> [SUPPLIED DATA]
######

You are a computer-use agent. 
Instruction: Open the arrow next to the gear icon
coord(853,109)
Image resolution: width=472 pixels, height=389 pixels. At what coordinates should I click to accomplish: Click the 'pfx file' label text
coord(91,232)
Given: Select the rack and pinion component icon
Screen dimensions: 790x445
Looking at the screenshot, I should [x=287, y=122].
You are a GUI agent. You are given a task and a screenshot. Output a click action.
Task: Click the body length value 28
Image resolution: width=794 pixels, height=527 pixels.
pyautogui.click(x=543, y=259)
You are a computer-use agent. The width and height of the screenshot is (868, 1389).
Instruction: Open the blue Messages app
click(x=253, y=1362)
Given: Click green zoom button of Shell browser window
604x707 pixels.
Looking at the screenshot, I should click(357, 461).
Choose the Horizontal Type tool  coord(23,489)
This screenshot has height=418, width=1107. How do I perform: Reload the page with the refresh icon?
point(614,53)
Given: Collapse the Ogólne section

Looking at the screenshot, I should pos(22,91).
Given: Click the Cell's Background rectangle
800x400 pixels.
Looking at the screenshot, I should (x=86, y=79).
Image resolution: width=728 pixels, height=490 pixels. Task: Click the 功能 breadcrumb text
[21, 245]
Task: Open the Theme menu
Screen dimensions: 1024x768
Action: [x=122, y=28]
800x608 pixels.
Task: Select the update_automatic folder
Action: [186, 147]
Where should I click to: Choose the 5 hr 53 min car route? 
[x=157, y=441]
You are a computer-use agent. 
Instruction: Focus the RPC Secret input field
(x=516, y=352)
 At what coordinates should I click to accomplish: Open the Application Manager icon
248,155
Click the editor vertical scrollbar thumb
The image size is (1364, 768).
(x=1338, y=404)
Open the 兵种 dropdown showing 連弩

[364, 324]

######

> [YOUR GOAL] Scan the entries above for the line containing "Choose the Horizontal", and copy it and all lines after it exactly, down to and including the line containing "Task: Open the Theme menu".

> [RESPONSE FOR THIS EXERCISE]
Choose the Horizontal Type tool  coord(23,489)
This screenshot has height=418, width=1107. How do I perform: Reload the page with the refresh icon?
point(614,53)
Given: Collapse the Ogólne section

Looking at the screenshot, I should pos(22,91).
Given: Click the Cell's Background rectangle
800x400 pixels.
Looking at the screenshot, I should (x=86, y=79).
Image resolution: width=728 pixels, height=490 pixels. Task: Click the 功能 breadcrumb text
[21, 245]
Task: Open the Theme menu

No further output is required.